§ **DATA SUPPLIED**:
• • •

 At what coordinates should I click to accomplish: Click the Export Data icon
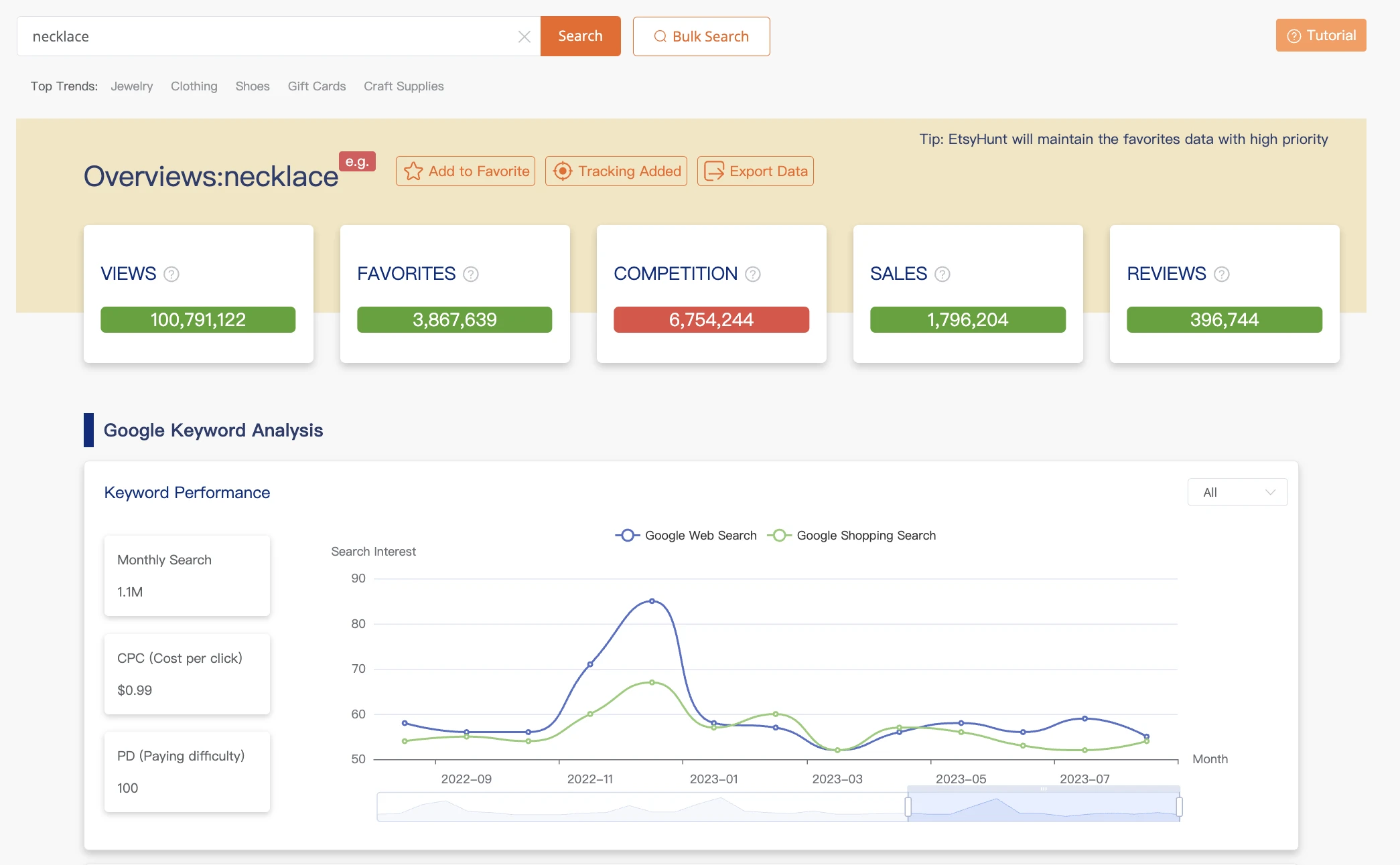coord(713,171)

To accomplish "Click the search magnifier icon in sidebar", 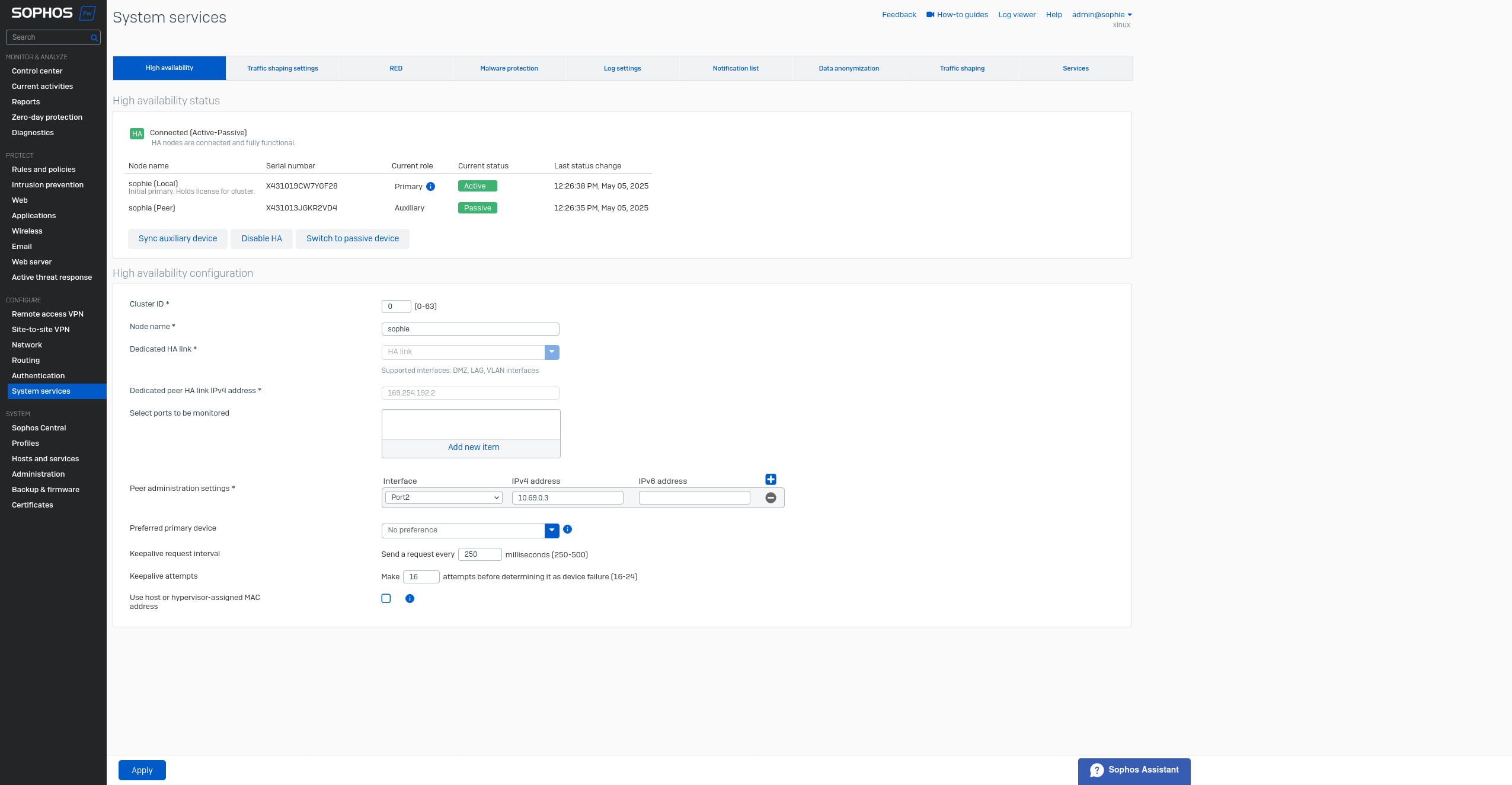I will [x=94, y=37].
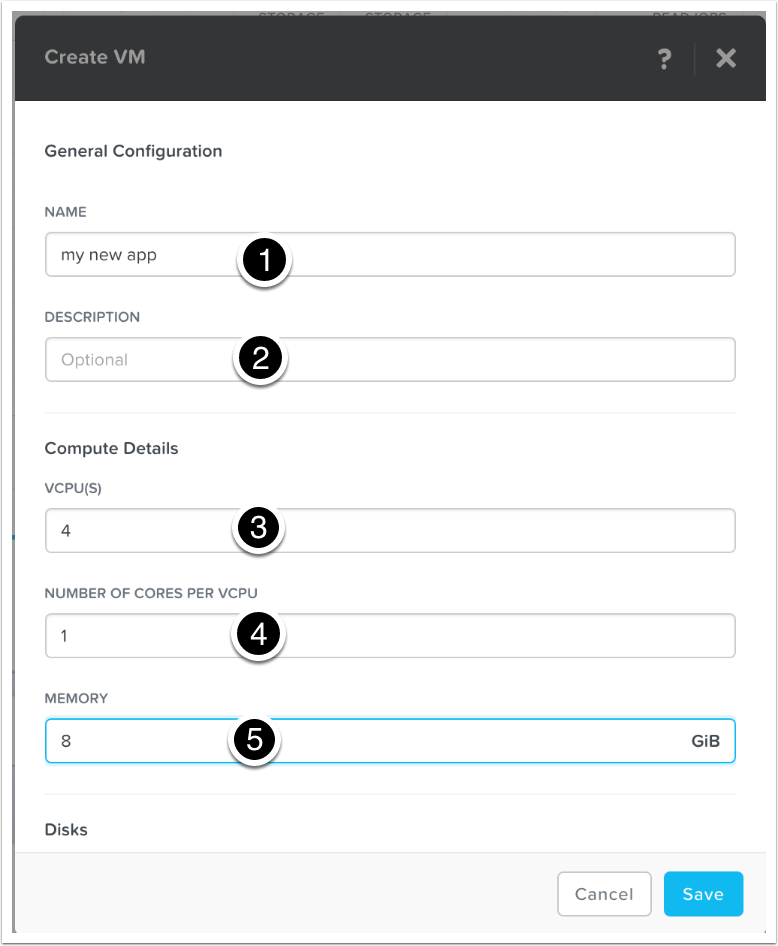Click the MEMORY field label
Image resolution: width=778 pixels, height=946 pixels.
click(77, 700)
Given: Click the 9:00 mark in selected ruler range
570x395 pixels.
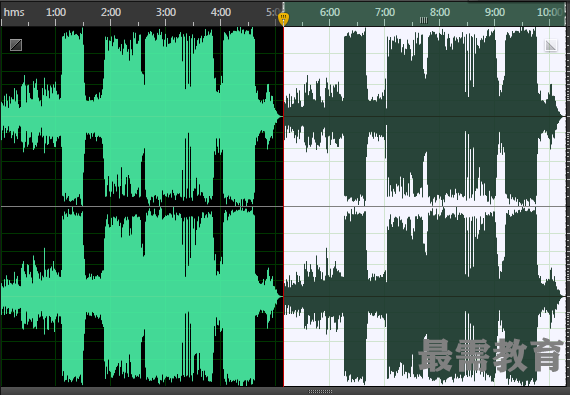Looking at the screenshot, I should (495, 12).
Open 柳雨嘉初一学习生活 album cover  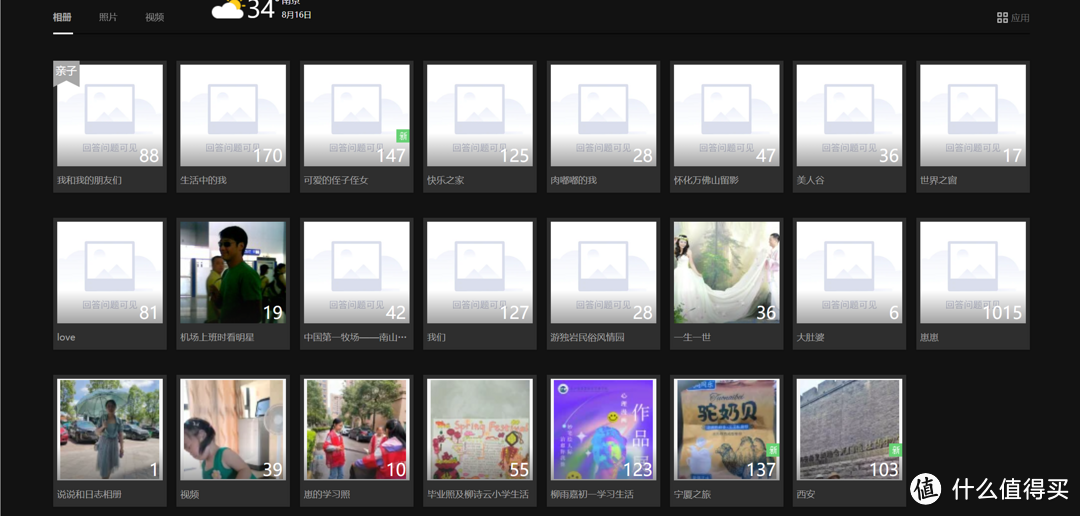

• • •

§ **WHAT IS EXPECTED**: Copy out every line from the one containing "Given: Click the" down to the last line of the records, both included, and leave the pictures out of your answer.

§ **THE OUTPUT**:
Given: Click the 9:00 mark in selected ruler range
570x395 pixels.
Looking at the screenshot, I should (495, 12).
Open 柳雨嘉初一学习生活 album cover  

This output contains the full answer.